- **WORK INSTRUCTION**
Once the line containing "Instruction: Click the checkmark" is found in the entries below, restate it and each following line word for word, stopping after the line containing "Select the Brainstorm tile icon".

-------------------------

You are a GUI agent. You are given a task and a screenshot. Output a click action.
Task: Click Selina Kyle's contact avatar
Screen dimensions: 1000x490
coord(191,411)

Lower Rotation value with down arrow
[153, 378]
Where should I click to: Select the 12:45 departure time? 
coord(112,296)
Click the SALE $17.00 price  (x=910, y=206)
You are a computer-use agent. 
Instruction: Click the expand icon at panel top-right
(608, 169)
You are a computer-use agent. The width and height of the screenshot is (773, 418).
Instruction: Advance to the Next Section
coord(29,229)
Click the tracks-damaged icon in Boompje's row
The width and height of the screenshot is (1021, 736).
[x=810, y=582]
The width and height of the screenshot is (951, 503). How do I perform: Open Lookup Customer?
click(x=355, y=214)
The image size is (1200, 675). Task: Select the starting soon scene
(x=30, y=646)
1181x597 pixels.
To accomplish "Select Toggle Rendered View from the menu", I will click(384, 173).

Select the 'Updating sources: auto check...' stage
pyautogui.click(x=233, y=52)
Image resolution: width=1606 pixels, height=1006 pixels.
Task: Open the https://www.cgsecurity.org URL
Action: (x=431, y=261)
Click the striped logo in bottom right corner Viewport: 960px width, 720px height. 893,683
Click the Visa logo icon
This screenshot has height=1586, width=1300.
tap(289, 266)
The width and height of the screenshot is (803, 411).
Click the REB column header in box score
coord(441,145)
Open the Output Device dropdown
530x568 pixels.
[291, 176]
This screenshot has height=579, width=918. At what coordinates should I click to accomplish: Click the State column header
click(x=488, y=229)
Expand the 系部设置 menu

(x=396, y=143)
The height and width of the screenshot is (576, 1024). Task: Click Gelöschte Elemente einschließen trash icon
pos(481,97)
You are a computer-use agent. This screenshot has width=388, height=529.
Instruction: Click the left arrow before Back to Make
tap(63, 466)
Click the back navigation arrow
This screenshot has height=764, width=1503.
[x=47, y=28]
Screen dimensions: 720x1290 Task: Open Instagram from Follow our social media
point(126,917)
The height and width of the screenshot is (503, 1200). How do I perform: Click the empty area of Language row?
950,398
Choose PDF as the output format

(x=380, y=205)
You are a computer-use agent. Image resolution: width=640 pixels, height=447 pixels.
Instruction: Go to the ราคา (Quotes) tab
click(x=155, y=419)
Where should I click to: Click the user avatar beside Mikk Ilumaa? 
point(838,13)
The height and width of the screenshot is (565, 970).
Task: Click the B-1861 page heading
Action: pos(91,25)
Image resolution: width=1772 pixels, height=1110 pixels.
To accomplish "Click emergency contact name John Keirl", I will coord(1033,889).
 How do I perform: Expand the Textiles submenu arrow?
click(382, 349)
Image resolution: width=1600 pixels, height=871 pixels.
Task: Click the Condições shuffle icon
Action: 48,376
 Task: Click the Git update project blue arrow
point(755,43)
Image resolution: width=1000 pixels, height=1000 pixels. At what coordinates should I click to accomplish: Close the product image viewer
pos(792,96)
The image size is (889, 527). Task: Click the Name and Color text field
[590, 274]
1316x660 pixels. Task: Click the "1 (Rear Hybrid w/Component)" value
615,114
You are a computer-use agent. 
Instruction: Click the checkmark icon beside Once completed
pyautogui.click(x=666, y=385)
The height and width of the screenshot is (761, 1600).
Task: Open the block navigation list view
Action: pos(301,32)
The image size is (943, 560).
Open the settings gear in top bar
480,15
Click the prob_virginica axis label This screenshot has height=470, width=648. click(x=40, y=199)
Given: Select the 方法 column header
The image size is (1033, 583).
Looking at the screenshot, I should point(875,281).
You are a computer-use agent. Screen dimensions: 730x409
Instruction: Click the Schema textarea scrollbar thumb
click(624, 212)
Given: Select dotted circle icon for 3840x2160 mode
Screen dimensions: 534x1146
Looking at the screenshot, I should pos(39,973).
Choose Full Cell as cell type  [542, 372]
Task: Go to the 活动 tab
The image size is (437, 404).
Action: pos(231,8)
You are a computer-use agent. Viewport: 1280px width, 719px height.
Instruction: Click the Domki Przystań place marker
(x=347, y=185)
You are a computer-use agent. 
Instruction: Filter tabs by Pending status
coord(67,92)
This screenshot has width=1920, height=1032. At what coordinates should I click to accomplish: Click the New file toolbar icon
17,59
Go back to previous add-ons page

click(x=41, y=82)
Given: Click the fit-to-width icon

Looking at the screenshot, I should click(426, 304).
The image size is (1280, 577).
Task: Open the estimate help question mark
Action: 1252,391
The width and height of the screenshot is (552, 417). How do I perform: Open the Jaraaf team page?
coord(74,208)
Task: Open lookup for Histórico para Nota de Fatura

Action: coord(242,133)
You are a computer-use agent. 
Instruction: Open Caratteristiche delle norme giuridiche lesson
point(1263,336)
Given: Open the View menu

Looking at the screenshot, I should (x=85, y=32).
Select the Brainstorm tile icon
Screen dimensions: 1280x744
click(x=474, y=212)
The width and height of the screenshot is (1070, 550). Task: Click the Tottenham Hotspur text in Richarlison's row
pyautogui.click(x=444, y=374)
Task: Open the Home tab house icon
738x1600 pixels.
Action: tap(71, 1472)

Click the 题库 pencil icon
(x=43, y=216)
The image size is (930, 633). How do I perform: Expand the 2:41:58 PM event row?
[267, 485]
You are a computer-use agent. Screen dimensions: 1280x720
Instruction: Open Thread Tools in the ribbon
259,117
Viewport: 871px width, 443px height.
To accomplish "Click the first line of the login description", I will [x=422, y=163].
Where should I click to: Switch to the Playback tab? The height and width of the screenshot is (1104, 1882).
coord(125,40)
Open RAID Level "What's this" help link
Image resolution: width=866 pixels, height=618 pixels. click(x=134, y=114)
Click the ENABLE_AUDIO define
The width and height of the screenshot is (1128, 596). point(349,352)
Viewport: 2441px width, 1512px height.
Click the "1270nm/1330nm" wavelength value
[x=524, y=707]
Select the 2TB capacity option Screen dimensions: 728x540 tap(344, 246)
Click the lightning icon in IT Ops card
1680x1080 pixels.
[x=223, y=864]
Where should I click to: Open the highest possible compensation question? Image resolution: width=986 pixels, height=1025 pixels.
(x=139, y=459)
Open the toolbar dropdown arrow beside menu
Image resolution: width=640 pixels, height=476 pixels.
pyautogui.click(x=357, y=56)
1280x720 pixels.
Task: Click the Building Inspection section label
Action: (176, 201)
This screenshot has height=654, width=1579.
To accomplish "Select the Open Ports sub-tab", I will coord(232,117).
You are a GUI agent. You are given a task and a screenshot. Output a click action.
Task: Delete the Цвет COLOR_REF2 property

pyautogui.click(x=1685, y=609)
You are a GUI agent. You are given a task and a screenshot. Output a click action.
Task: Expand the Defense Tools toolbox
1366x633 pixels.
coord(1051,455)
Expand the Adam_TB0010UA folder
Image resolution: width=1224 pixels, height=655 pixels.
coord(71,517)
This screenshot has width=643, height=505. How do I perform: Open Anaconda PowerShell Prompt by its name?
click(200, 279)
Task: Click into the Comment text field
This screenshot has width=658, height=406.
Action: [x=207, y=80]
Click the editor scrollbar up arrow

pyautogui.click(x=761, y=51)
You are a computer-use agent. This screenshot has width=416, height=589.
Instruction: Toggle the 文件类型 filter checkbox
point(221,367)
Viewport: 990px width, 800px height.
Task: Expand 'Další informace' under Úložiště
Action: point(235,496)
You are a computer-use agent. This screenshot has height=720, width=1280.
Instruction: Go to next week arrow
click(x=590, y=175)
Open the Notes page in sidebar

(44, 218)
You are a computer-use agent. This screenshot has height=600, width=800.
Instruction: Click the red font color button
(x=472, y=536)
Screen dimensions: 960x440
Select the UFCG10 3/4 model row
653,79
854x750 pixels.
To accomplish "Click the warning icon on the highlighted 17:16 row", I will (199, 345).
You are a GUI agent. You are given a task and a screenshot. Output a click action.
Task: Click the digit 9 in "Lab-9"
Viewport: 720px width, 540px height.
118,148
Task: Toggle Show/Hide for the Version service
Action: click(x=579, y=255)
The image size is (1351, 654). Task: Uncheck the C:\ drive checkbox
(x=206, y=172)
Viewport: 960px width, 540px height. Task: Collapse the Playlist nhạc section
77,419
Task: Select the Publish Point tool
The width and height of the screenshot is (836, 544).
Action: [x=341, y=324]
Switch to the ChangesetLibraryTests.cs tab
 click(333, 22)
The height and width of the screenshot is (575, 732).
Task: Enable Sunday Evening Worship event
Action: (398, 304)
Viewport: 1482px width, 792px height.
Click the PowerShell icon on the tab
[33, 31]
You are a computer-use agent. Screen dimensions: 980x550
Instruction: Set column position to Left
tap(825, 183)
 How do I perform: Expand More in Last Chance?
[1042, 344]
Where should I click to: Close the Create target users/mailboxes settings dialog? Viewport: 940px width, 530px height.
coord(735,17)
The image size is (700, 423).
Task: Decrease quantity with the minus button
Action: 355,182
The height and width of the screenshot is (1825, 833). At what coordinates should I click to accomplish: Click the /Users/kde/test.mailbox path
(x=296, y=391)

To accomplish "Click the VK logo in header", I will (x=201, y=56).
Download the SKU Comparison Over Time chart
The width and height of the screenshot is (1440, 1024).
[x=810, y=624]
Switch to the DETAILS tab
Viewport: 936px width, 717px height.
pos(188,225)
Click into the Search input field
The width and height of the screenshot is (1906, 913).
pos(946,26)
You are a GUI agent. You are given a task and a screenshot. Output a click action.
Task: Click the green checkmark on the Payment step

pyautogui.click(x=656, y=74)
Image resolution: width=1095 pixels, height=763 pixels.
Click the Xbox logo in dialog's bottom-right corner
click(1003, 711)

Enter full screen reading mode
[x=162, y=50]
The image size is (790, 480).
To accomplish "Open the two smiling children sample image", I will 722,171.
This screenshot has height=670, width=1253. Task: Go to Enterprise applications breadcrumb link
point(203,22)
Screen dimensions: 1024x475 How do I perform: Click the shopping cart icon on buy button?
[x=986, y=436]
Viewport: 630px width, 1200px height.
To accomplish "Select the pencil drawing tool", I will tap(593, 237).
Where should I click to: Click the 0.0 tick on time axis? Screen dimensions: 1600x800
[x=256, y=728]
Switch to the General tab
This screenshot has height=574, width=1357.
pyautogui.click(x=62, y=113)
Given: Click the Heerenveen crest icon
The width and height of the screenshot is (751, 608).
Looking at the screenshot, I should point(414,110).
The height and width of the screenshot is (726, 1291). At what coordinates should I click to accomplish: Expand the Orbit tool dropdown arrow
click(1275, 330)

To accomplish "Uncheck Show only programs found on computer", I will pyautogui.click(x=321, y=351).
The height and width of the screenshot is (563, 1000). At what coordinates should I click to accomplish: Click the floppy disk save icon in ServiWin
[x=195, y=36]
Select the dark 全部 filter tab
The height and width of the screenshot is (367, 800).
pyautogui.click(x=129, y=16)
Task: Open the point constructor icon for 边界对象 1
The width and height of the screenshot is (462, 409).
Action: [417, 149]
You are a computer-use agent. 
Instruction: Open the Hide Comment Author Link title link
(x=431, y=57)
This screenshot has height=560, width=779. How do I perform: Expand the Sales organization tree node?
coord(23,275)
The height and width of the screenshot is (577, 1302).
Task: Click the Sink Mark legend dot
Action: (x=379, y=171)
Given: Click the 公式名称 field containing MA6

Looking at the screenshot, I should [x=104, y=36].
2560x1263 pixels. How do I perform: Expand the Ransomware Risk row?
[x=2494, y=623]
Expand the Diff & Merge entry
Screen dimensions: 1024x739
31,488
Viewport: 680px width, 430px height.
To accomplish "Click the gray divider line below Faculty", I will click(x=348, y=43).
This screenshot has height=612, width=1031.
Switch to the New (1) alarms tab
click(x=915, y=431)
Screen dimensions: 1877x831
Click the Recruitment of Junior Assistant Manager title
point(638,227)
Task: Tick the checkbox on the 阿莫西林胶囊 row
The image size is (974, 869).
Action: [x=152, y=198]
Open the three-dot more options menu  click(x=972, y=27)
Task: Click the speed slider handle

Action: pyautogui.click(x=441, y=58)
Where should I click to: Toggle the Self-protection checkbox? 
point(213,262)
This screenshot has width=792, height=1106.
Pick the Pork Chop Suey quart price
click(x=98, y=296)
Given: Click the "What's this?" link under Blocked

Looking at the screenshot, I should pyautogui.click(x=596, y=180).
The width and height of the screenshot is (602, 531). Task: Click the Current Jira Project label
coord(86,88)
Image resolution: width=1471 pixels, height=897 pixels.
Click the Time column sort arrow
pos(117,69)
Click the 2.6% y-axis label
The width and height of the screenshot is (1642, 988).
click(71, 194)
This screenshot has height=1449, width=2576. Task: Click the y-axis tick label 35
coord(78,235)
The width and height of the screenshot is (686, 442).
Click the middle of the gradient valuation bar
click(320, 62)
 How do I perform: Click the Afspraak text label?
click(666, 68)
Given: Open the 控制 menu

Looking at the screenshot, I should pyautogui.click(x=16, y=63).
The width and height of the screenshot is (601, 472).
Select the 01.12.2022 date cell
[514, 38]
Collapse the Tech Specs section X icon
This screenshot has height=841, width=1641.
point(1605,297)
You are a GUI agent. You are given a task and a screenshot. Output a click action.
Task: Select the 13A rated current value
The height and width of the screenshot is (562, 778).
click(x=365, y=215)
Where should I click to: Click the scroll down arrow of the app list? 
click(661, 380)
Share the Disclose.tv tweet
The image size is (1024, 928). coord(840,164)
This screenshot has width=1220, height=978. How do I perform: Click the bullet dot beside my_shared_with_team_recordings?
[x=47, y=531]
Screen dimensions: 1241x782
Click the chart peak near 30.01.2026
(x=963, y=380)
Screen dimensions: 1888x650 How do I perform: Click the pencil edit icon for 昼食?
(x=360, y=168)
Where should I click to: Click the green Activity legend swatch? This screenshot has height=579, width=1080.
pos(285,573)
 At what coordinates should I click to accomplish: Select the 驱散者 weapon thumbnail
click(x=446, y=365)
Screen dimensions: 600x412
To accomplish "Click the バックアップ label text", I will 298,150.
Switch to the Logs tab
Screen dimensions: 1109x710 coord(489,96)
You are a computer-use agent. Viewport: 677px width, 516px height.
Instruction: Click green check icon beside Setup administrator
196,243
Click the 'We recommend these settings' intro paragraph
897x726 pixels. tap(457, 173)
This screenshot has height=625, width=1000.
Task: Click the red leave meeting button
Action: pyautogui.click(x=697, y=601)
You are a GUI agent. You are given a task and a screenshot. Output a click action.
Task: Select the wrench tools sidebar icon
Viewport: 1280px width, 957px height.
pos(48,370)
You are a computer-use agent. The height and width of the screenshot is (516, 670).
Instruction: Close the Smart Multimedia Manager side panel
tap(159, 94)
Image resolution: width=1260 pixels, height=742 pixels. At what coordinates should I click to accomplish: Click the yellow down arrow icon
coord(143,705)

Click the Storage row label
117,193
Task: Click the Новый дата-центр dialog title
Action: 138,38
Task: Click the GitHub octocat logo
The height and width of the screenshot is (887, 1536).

-------------------------

- **WRITTEN ANSWER**
Instruction: Click the checkmark icon beside Once completed
pyautogui.click(x=666, y=385)
The height and width of the screenshot is (761, 1600).
Task: Open the block navigation list view
Action: pos(301,32)
The image size is (943, 560).
Open the settings gear in top bar
480,15
Click the prob_virginica axis label This screenshot has height=470, width=648. click(x=40, y=199)
Given: Select the 方法 column header
The image size is (1033, 583).
Looking at the screenshot, I should point(875,281).
You are a computer-use agent. Screen dimensions: 730x409
Instruction: Click the Schema textarea scrollbar thumb
click(624, 212)
Given: Select dotted circle icon for 3840x2160 mode
Screen dimensions: 534x1146
Looking at the screenshot, I should pos(39,973).
Choose Full Cell as cell type  [542, 372]
Task: Go to the 活动 tab
The image size is (437, 404).
Action: pos(231,8)
You are a computer-use agent. Viewport: 1280px width, 719px height.
Instruction: Click the Domki Przystań place marker
(x=347, y=185)
You are a computer-use agent. 
Instruction: Filter tabs by Pending status
coord(67,92)
This screenshot has width=1920, height=1032. At what coordinates should I click to accomplish: Click the New file toolbar icon
17,59
Go back to previous add-ons page

click(x=41, y=82)
Given: Click the fit-to-width icon

Looking at the screenshot, I should click(426, 304).
The image size is (1280, 577).
Task: Open the estimate help question mark
Action: 1252,391
The width and height of the screenshot is (552, 417). How do I perform: Open the Jaraaf team page?
coord(74,208)
Task: Open lookup for Histórico para Nota de Fatura

Action: coord(242,133)
You are a computer-use agent. 
Instruction: Open Caratteristiche delle norme giuridiche lesson
point(1263,336)
Given: Open the View menu

Looking at the screenshot, I should (x=85, y=32).
Select the Brainstorm tile icon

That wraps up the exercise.